§ WHAT THE TASK REQUIRES
An identical copy of all the records is what the answer must contain.
####################
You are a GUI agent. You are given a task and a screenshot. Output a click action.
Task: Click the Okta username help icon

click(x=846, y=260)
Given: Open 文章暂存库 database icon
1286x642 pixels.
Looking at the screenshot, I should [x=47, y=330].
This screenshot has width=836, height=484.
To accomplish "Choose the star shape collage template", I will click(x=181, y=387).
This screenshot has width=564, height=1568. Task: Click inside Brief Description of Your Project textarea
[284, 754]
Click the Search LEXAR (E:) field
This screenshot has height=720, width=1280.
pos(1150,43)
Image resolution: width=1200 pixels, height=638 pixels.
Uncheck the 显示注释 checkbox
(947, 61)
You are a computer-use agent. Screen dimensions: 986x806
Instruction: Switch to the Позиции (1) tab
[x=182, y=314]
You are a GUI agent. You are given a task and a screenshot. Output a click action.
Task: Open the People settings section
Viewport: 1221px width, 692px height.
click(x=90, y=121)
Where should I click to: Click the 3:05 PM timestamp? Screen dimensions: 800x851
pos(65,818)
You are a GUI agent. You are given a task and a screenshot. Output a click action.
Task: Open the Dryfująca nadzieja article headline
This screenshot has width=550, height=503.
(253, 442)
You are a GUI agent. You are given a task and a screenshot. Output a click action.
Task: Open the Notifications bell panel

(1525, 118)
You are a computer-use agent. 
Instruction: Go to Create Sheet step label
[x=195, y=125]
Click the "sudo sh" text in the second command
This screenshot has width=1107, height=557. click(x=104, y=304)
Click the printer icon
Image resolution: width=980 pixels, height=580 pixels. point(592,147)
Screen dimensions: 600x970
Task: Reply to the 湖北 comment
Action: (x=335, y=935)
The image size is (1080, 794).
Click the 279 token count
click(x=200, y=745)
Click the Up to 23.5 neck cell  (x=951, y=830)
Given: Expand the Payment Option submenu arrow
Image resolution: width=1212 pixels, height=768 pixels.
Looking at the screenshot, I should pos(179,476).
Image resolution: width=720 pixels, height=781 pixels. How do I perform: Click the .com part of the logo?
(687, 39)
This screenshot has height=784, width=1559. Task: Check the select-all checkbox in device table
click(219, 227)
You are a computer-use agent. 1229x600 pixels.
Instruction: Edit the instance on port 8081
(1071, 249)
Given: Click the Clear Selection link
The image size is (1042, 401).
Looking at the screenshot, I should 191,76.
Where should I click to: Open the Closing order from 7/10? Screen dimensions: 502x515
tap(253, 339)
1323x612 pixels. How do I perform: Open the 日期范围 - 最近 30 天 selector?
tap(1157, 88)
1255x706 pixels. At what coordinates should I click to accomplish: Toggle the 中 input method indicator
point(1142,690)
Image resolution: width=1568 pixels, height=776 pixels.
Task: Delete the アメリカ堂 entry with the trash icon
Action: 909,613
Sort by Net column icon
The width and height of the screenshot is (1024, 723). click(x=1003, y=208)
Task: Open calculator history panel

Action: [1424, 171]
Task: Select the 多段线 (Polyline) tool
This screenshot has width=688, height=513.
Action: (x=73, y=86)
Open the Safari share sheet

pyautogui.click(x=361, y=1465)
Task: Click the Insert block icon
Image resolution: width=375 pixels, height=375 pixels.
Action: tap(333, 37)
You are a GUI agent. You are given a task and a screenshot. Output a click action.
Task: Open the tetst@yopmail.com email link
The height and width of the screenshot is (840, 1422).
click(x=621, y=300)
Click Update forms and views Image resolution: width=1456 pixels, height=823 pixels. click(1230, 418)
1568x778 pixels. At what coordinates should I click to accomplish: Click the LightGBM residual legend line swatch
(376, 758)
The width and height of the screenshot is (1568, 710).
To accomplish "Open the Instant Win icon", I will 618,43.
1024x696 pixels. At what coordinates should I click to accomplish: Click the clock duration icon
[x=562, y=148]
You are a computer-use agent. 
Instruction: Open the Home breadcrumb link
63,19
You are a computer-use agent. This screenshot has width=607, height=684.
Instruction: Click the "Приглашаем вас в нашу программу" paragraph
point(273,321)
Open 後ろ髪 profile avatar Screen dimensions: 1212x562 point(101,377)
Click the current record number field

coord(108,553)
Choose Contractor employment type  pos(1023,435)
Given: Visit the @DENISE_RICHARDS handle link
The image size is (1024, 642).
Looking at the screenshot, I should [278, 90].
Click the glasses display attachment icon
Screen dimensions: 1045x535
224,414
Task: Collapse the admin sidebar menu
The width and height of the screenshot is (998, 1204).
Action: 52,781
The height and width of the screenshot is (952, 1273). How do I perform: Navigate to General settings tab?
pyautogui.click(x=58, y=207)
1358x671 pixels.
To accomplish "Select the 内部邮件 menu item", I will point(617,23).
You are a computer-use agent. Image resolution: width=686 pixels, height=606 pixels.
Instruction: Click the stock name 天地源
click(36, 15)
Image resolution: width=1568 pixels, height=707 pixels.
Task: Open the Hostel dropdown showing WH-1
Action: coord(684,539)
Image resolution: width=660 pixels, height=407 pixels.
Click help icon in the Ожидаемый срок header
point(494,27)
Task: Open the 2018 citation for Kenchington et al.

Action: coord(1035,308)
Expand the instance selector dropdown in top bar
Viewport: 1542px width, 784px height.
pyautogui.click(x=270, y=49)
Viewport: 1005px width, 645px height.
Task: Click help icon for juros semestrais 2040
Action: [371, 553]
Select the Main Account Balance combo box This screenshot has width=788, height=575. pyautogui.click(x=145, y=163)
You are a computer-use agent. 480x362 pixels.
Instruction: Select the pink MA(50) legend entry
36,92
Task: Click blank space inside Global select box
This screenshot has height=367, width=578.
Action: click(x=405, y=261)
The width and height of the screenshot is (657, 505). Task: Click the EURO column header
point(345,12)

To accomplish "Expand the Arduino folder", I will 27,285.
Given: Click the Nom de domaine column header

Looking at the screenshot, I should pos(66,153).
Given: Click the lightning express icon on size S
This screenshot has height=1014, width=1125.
####################
§ ANSWER SPACE
You are a GUI agent. You are given a task and a screenshot. Output a click action.
Task: Click the Okta username help icon

click(x=846, y=260)
Given: Open 文章暂存库 database icon
1286x642 pixels.
Looking at the screenshot, I should [x=47, y=330].
This screenshot has width=836, height=484.
To accomplish "Choose the star shape collage template", I will click(x=181, y=387).
This screenshot has width=564, height=1568. Task: Click inside Brief Description of Your Project textarea
[284, 754]
Click the Search LEXAR (E:) field
This screenshot has height=720, width=1280.
pos(1150,43)
Image resolution: width=1200 pixels, height=638 pixels.
Uncheck the 显示注释 checkbox
(947, 61)
You are a computer-use agent. Screen dimensions: 986x806
Instruction: Switch to the Позиции (1) tab
[x=182, y=314]
You are a GUI agent. You are given a task and a screenshot. Output a click action.
Task: Open the People settings section
Viewport: 1221px width, 692px height.
click(x=90, y=121)
Where should I click to: Click the 3:05 PM timestamp? Screen dimensions: 800x851
pos(65,818)
You are a GUI agent. You are given a task and a screenshot. Output a click action.
Task: Open the Dryfująca nadzieja article headline
This screenshot has width=550, height=503.
(253, 442)
You are a GUI agent. You are given a task and a screenshot. Output a click action.
Task: Open the Notifications bell panel

(1525, 118)
You are a computer-use agent. 
Instruction: Go to Create Sheet step label
[x=195, y=125]
Click the "sudo sh" text in the second command
This screenshot has width=1107, height=557. click(x=104, y=304)
Click the printer icon
Image resolution: width=980 pixels, height=580 pixels. point(592,147)
Screen dimensions: 600x970
Task: Reply to the 湖北 comment
Action: (x=335, y=935)
The image size is (1080, 794).
Click the 279 token count
click(x=200, y=745)
Click the Up to 23.5 neck cell  (x=951, y=830)
Given: Expand the Payment Option submenu arrow
Image resolution: width=1212 pixels, height=768 pixels.
Looking at the screenshot, I should pos(179,476).
Image resolution: width=720 pixels, height=781 pixels. How do I perform: Click the .com part of the logo?
(687, 39)
This screenshot has height=784, width=1559. Task: Check the select-all checkbox in device table
click(219, 227)
You are a computer-use agent. 1229x600 pixels.
Instruction: Edit the instance on port 8081
(1071, 249)
Given: Click the Clear Selection link
The image size is (1042, 401).
Looking at the screenshot, I should 191,76.
Where should I click to: Open the Closing order from 7/10? Screen dimensions: 502x515
tap(253, 339)
1323x612 pixels. How do I perform: Open the 日期范围 - 最近 30 天 selector?
tap(1157, 88)
1255x706 pixels. At what coordinates should I click to accomplish: Toggle the 中 input method indicator
point(1142,690)
Image resolution: width=1568 pixels, height=776 pixels.
Task: Delete the アメリカ堂 entry with the trash icon
Action: 909,613
Sort by Net column icon
The width and height of the screenshot is (1024, 723). click(x=1003, y=208)
Task: Open calculator history panel

Action: [1424, 171]
Task: Select the 多段线 (Polyline) tool
This screenshot has width=688, height=513.
Action: (x=73, y=86)
Open the Safari share sheet

pyautogui.click(x=361, y=1465)
Task: Click the Insert block icon
Image resolution: width=375 pixels, height=375 pixels.
Action: tap(333, 37)
You are a GUI agent. You are given a task and a screenshot. Output a click action.
Task: Open the tetst@yopmail.com email link
The height and width of the screenshot is (840, 1422).
click(x=621, y=300)
Click Update forms and views Image resolution: width=1456 pixels, height=823 pixels. click(1230, 418)
1568x778 pixels. At what coordinates should I click to accomplish: Click the LightGBM residual legend line swatch
(376, 758)
The width and height of the screenshot is (1568, 710).
To accomplish "Open the Instant Win icon", I will 618,43.
1024x696 pixels. At what coordinates should I click to accomplish: Click the clock duration icon
[x=562, y=148]
You are a computer-use agent. 
Instruction: Open the Home breadcrumb link
63,19
You are a computer-use agent. This screenshot has width=607, height=684.
Instruction: Click the "Приглашаем вас в нашу программу" paragraph
point(273,321)
Open 後ろ髪 profile avatar Screen dimensions: 1212x562 point(101,377)
Click the current record number field

coord(108,553)
Choose Contractor employment type  pos(1023,435)
Given: Visit the @DENISE_RICHARDS handle link
The image size is (1024, 642).
Looking at the screenshot, I should [278, 90].
Click the glasses display attachment icon
Screen dimensions: 1045x535
224,414
Task: Collapse the admin sidebar menu
The width and height of the screenshot is (998, 1204).
Action: 52,781
The height and width of the screenshot is (952, 1273). How do I perform: Navigate to General settings tab?
pyautogui.click(x=58, y=207)
1358x671 pixels.
To accomplish "Select the 内部邮件 menu item", I will point(617,23).
You are a computer-use agent. Image resolution: width=686 pixels, height=606 pixels.
Instruction: Click the stock name 天地源
click(36, 15)
Image resolution: width=1568 pixels, height=707 pixels.
Task: Open the Hostel dropdown showing WH-1
Action: coord(684,539)
Image resolution: width=660 pixels, height=407 pixels.
Click help icon in the Ожидаемый срок header
point(494,27)
Task: Open the 2018 citation for Kenchington et al.

Action: coord(1035,308)
Expand the instance selector dropdown in top bar
Viewport: 1542px width, 784px height.
pyautogui.click(x=270, y=49)
Viewport: 1005px width, 645px height.
Task: Click help icon for juros semestrais 2040
Action: [371, 553]
Select the Main Account Balance combo box This screenshot has width=788, height=575. pyautogui.click(x=145, y=163)
You are a computer-use agent. 480x362 pixels.
Instruction: Select the pink MA(50) legend entry
36,92
Task: Click blank space inside Global select box
This screenshot has height=367, width=578.
Action: click(x=405, y=261)
The width and height of the screenshot is (657, 505). Task: Click the EURO column header
point(345,12)

To accomplish "Expand the Arduino folder", I will 27,285.
Given: Click the Nom de domaine column header

Looking at the screenshot, I should pos(66,153).
Given: Click the lightning express icon on size S
This screenshot has height=1014, width=1125.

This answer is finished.